Les conditions climatiques de ces dernières semaines, avec des grosses chutes de neige en altitude mêlées à du vent, tendent un piège à des riders qui rêvent de poudreuse après des mois de confinement. « En ce moment, les seuls endroits où il y a des bonnes conditions, c’est en haute montagne. C’est la fin de saison et certaines personnes se disent qu’ils ont la possibilité de skier encore une fois, donc ils y vont malheureusement parfois sans tenir compte des multiples recommandations à la prudence », ajoute Johan Gaume. 

Un avis que partage Blaise Agresti, ancien commandant du PGHM de Chamonix, qui s’est exprimé sur le sujet dans le 19/20 de France 3 Alpes du 20 mai. « Avec ce confinement qui se termine, on a un appétit de grand air et de respiration et là-haut on peut avoir la tentation de ne pas renoncer alors que les conditions ne sont pas excellentes ». 

En Savoie aussi, les conditions sont mauvaises.
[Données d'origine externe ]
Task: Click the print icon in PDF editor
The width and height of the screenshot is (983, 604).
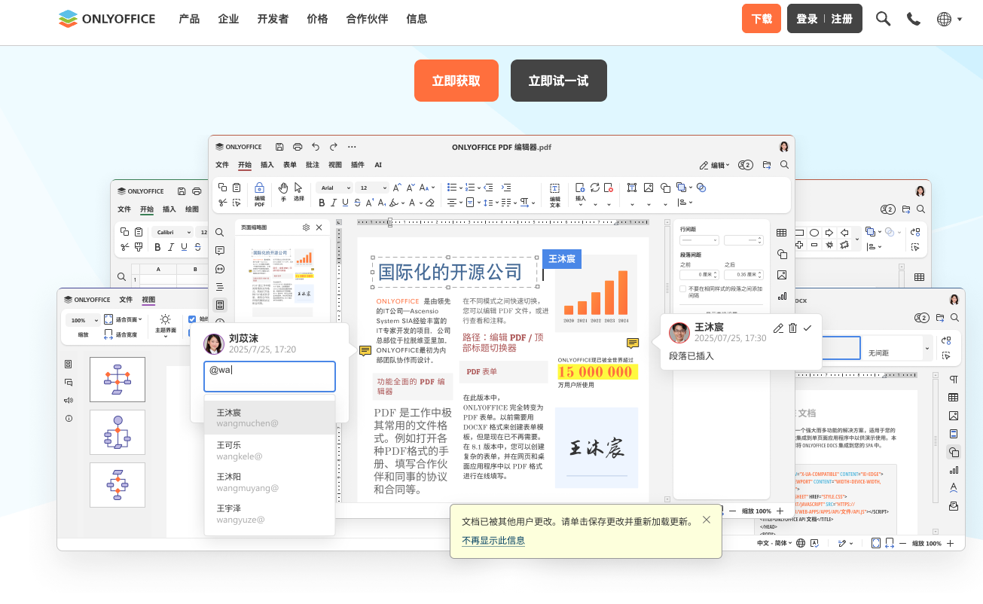Action: point(298,147)
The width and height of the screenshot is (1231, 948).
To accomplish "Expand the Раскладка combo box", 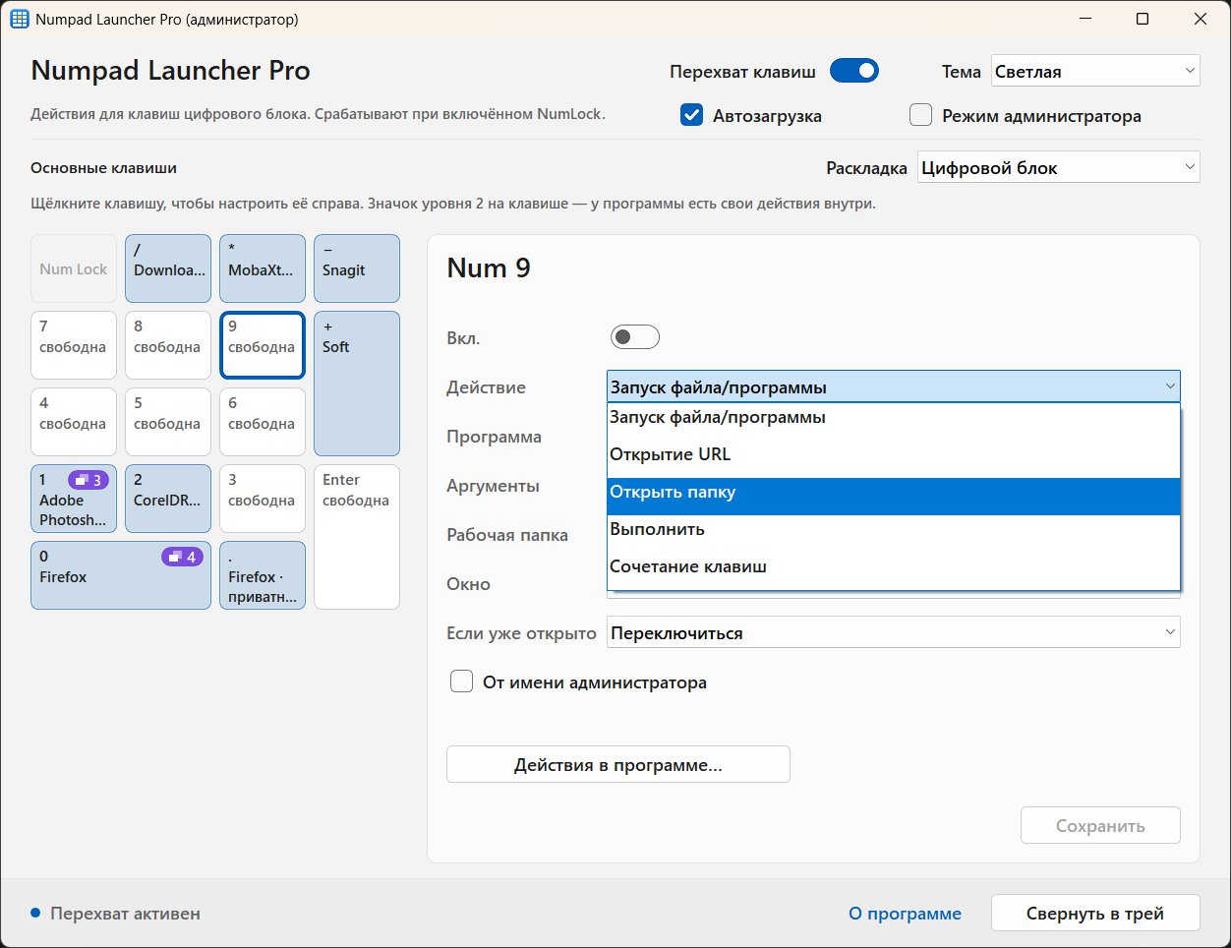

Les gendarmes du PGHM de Bourg-Saint-Maurice sont en première ligne sur le terrain. Leur constat est clair : le manteau neigeux est très instable en haute montagne et en cette fin de saison les skieurs ont moins d’outils pour lire les dangers. « C’est vrai que les conditions sont assez particulières, très piégeuses, et puis il n’y a plus de BRA (le bulletin d’estimation des risques d’avalanche en montagne). En Savoie, c’est assez calme ces jours-ci avec le mauvais temps, mais sur Chamonix on a vu des mecs faire de ces trucs… », soupire au téléphone un membre du peloton du PGHM. 

 

Savoir rester à la maison

Dans les locaux de la Chamoniarde, l’association de prévention et de secours en montagne de Chamonix, la présidente Océane Vibert nous avouait, jeudi 20 mai en matinée, craindre les prochains jours, quand le soleil brillera à nouveau après les chutes de neige attendues sur les sommets. Quelques heures après cet échange, les deux skieurs italiens étaient pris dans une avalanche meurtrière à proximité du col de l’Aiguille Verte. « Cela nous a surpris de voir cette folie à la réouverture de l’Aiguille du Midi mercredi. Cela faisait des mois que personne n’avait mis les pieds là-haut. On était un peu démunis. Le bilan est dramatique dans les Alpes ces trois dernières semaines. On est en pleine période de crue avalancheuse, il faut savoir renoncer », s’alarme Océane Vibert. 

Sur les bords du lac Léman, Johan Gaume voit au loin la neige briller sur les pics acérés des massifs haut-savoyards. Ce rider expérimenté ne veut jeter la pierre à personne, mais tient à avertir les skieurs des risques énormes qui les attendent en altitude. « Je me permet de dire qu’il faut savoir rester à la maison actuellement avec ces conditions critiques, ou alors choisir un terrain non exposé pour les plus expérimentés. Je suis moi-même un passionné et les conditions de neige en altitude me font très envie, mais je suis resté chez moi. Il y aura d’autres belles journées de poudreuse dans le futur », conclut-il.